REQUEST. Rewrite the records from the line that contains "Where should I click to: Switch" through the line that contains "This screenshot has height=561, width=597.", replacing "Sign in dialog" with "Login dialog" and keeping everything else unchanged.

SUPPLIED ENTRIES.
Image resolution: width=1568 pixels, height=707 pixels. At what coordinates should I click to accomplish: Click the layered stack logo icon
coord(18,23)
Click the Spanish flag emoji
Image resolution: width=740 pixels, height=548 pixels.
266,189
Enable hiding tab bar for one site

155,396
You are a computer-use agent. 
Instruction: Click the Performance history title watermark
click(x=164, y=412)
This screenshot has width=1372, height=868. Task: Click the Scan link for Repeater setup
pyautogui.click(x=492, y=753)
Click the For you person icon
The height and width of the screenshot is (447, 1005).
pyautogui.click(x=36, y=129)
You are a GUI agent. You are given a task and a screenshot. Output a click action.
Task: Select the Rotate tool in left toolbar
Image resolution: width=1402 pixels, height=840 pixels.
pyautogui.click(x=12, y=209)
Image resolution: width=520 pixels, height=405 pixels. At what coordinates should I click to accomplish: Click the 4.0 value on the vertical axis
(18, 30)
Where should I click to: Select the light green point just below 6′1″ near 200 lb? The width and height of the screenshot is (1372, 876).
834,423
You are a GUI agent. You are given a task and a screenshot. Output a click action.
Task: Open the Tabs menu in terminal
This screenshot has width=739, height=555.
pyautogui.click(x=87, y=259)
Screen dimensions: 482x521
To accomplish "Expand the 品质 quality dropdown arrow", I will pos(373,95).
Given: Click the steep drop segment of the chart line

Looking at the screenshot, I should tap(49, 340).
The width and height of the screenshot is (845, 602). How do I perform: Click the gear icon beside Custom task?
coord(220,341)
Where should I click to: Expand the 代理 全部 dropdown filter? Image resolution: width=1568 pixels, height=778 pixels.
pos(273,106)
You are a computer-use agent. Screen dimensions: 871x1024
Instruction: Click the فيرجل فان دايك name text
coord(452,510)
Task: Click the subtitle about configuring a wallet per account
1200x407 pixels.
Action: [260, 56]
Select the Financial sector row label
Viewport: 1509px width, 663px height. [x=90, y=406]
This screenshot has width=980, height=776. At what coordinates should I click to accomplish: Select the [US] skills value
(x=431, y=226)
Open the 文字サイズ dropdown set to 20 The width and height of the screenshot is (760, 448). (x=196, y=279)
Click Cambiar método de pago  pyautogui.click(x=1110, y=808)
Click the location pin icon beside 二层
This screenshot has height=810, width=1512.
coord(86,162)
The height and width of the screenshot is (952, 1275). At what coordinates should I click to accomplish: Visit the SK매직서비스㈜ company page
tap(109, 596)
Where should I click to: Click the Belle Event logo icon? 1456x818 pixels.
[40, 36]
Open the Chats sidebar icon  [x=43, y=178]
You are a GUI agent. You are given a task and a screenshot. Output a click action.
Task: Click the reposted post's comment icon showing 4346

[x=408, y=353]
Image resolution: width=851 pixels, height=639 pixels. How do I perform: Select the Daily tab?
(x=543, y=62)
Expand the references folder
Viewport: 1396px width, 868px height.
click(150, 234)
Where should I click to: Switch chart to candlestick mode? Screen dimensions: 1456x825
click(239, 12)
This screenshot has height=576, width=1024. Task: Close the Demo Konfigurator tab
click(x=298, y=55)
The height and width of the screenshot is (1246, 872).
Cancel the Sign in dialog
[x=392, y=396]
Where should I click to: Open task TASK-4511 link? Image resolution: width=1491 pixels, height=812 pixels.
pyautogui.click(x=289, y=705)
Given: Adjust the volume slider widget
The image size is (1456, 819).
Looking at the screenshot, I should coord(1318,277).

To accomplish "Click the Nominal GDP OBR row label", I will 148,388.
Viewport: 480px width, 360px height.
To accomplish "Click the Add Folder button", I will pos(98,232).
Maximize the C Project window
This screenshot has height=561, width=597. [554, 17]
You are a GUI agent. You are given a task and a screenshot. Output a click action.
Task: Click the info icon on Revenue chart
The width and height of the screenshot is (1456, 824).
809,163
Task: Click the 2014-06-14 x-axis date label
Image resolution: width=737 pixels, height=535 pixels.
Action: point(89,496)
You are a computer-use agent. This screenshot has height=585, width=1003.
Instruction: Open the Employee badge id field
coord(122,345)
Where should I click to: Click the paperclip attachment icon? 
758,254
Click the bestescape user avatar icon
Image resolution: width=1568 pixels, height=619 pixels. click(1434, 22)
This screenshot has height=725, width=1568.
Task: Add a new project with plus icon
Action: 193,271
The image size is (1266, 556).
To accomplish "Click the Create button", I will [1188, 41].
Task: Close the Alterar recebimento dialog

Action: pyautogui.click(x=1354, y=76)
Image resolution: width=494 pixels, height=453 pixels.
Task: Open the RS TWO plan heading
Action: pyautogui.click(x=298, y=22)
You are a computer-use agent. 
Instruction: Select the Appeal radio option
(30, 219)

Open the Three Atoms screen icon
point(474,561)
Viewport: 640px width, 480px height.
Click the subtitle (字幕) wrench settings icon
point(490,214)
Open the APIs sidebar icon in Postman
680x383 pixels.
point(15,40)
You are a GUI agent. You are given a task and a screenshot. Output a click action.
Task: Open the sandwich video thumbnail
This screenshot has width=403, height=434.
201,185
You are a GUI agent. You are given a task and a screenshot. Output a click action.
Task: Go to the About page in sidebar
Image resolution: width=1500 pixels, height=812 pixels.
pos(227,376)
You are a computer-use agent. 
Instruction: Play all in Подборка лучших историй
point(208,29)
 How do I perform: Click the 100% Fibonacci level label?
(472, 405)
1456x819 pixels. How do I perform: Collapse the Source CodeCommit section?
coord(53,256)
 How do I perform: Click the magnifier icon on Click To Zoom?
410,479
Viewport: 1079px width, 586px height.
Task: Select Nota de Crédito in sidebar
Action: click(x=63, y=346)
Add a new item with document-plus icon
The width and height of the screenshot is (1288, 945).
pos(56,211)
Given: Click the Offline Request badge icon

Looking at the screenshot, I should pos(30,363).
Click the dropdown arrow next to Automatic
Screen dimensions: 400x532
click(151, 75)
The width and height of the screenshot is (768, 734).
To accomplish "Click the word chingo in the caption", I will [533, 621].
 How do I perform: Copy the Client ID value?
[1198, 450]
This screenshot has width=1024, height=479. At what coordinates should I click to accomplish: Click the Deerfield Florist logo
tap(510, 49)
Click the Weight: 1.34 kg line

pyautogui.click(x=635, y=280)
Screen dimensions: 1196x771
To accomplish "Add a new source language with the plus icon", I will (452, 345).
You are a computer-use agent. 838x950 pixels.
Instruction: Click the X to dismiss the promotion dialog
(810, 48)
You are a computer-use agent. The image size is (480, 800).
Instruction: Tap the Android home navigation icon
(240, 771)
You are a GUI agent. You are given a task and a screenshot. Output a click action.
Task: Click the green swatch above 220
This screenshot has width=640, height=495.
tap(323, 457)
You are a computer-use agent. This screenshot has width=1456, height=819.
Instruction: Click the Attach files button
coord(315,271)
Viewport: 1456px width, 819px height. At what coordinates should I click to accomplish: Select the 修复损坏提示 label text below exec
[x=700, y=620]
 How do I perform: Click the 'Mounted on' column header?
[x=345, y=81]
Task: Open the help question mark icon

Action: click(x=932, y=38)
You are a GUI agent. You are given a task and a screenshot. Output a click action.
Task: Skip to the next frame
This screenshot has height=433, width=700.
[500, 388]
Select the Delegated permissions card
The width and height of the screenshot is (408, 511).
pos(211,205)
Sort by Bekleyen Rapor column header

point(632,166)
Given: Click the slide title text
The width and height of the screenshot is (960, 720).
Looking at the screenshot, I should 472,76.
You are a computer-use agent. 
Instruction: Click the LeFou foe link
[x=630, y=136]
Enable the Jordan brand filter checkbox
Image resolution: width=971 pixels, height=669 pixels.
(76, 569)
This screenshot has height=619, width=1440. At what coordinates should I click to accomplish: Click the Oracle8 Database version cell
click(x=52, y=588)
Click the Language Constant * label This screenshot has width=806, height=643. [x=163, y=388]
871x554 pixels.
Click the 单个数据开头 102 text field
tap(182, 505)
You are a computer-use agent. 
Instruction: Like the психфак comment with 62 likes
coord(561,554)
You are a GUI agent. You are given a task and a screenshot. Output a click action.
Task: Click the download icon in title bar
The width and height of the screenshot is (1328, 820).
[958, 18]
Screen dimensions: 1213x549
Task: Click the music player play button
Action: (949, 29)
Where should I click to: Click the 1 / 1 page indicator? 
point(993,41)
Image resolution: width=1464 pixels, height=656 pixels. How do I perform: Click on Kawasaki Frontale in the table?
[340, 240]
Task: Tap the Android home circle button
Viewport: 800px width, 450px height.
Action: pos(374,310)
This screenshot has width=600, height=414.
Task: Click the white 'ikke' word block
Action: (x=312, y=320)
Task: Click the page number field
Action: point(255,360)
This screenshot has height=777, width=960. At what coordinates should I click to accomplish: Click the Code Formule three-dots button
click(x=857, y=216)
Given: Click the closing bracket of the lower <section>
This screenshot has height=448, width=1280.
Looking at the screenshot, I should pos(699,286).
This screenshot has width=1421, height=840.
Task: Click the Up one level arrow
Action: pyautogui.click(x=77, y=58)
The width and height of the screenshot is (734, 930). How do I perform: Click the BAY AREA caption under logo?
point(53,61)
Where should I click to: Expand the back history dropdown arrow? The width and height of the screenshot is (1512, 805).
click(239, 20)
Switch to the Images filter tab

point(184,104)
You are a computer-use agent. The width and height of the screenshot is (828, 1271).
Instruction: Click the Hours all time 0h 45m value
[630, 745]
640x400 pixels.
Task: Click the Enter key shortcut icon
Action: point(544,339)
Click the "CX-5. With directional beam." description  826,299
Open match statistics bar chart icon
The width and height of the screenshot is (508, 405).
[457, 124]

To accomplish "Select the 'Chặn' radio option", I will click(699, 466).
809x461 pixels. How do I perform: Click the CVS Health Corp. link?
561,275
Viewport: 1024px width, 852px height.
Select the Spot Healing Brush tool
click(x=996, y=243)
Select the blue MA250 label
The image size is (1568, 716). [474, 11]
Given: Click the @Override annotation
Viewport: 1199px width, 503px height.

SOLUTION FOR THIS TASK.
Where should I click to: Switch chart to candlestick mode? Screen dimensions: 1456x825
click(239, 12)
This screenshot has height=576, width=1024. Task: Close the Demo Konfigurator tab
click(x=298, y=55)
The height and width of the screenshot is (1246, 872).
Cancel the Login dialog
[x=392, y=396]
Where should I click to: Open task TASK-4511 link? Image resolution: width=1491 pixels, height=812 pixels.
pyautogui.click(x=289, y=705)
Given: Adjust the volume slider widget
The image size is (1456, 819).
Looking at the screenshot, I should coord(1318,277).

To accomplish "Click the Nominal GDP OBR row label", I will 148,388.
Viewport: 480px width, 360px height.
To accomplish "Click the Add Folder button", I will pos(98,232).
Maximize the C Project window
This screenshot has height=561, width=597. [554, 17]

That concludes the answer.